The court also ruled that pre-suit demand on the directors was futile and hence not necessary. The plaintiff alleged specific facts raising a doubt the the directors could make an unbiased independent business judgment about whether to sue. The directors devised the challenged compensation, approved the compensation, recommeded that the shareholders approve the compensation in the Dodd-Frank mandated vote, and then suffered a negative shareholder vote on the compensation.

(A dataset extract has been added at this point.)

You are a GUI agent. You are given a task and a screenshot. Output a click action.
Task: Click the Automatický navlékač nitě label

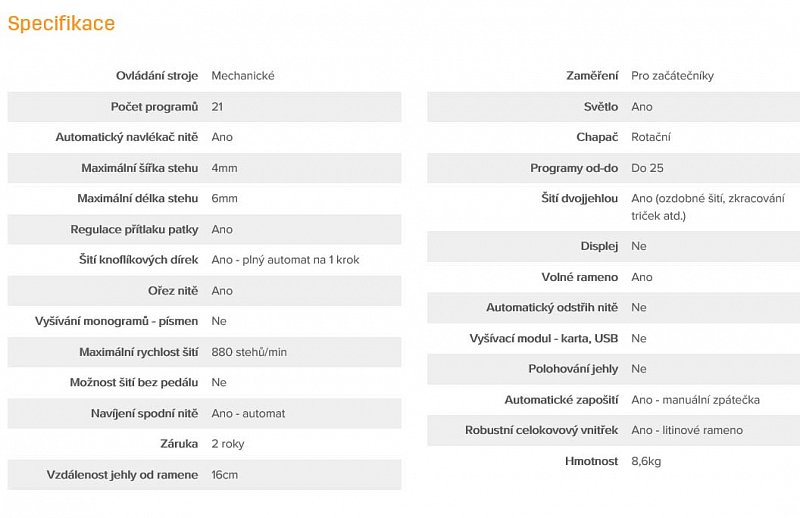coord(126,137)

Dodd-Frank requires public companies to include a shareholder advisory vote on executive pay in their proxies at least every three years. Pursuant to this provision, the company included a say on pay provision in the proxy seeking shareholder approval of the 2010 compensation package. The board recommend that shareholders support the executove compensation. But 66 percemt of the company's voting shareholders voted against the 2010 executive compensation. Citing the shareholder rejection of the executive compensation, plaintiff alleged that the board breached its fiduciary duty of loyalty when it approved large pay raises and bonuses for senior officers in a year when the company performed dismally.
The court ruled that the plaintiffs adequately pled that the board is not entitled to business judgment protection for its 2010 executive pay hikes. The factual allegations raised a plausible claim that the multi-million dollar bonuses approved by the board at a time of declining corporate performance violated the company's pay for performance compensation policy and were not in the best interests of the shareholders and thus constituted an abuse of discretion and/or bad faith.
The court noted that the directors may offer the business judgment rule defense at trial, where the plaintiff may well not be able to prove by clear and convincing evidence that the directors acted with a deliberate intent to cause injury to the company or reckless disregard for the best interest of the company.